= Killing Rommel =

2008 novel by Steven Pressfield

First edition (publ. Doubleday)

Killing Rommel is a 2008 historical fiction novel by Steven Pressfield set in North Africa during World War II. The book follows the actions of the British Long Range Desert Group (LRDG).

==Story==

The novel begins with the narrator recounting the story of a man named Chapman, who had been schooling in England when the war broke out. He joined the British army and found himself fighting hopelessly against the Germans in North Africa. The Germans were said to have superior leadership, tactics, and equipment, including their much more able tanks. Despite the British struggles to fight off the Germans, at some intervals they find success. However, the leadership of Erwin Rommel is the main driving force of German success and so long as he is around, the allies cannot expect to make much headway.

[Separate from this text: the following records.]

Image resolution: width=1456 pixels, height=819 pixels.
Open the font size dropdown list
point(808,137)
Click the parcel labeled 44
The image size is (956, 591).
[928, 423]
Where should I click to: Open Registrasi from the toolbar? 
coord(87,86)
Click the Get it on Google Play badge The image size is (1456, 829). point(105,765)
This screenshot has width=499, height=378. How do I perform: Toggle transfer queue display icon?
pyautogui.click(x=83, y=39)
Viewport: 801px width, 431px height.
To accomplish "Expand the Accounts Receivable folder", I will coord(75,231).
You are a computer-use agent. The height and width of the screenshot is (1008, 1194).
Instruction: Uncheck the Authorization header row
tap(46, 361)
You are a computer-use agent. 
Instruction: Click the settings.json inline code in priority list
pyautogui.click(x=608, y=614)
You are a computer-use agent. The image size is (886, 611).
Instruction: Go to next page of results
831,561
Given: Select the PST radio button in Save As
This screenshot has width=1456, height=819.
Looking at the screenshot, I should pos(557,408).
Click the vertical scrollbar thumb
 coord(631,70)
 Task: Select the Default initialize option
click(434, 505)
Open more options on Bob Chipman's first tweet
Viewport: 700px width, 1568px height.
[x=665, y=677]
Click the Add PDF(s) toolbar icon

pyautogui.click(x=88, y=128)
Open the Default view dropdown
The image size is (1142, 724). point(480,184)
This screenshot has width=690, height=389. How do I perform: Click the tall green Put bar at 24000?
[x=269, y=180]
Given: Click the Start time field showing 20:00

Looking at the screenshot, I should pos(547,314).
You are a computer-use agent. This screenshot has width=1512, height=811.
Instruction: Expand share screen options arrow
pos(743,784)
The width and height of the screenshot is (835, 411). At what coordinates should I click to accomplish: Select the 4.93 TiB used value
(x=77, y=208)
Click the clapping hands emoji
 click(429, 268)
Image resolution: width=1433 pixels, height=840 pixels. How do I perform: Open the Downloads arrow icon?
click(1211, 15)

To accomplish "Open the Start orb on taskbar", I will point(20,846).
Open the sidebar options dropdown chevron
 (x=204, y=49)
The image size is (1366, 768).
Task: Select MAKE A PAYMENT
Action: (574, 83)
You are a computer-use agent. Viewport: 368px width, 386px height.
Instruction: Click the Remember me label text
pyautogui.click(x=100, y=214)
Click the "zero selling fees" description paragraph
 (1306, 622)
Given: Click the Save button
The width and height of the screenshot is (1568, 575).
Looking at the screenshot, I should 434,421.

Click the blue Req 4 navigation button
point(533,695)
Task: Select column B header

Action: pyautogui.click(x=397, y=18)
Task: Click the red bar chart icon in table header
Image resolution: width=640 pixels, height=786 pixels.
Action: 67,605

Chapman volunteers to join the LRDG in his desire to see more action. He joins a motley squadron of Brits, Australians, and New Zealanders, along with other men from commonwealth nations. Also there are some Arab natives who tag along as both guides and warriors. Chapman's squadron is given orders to navigate across barren deserts, find Rommel when he is vulnerable and unsuspecting, and assassinate him.

The group experiences many trials as it travels through hundreds of miles of barren desert, dealing with sickness, fatigue, dehydration, overheating trucks, Axis patrols, and more perils. It is an epic journey of a soldiers overcoming hardship and uniting in fraternity.

==Themes==

In this novel Pressfield presents some of the themes seen before in his works, both fiction and non-fiction. A major motif is the growth and evolution of the individual from "archetype to archetype" through trials. The novel also depicts the 'Warrior Code' that has been a major theme of most of his works and is explicitly outlined in his book The Warrior Ethos.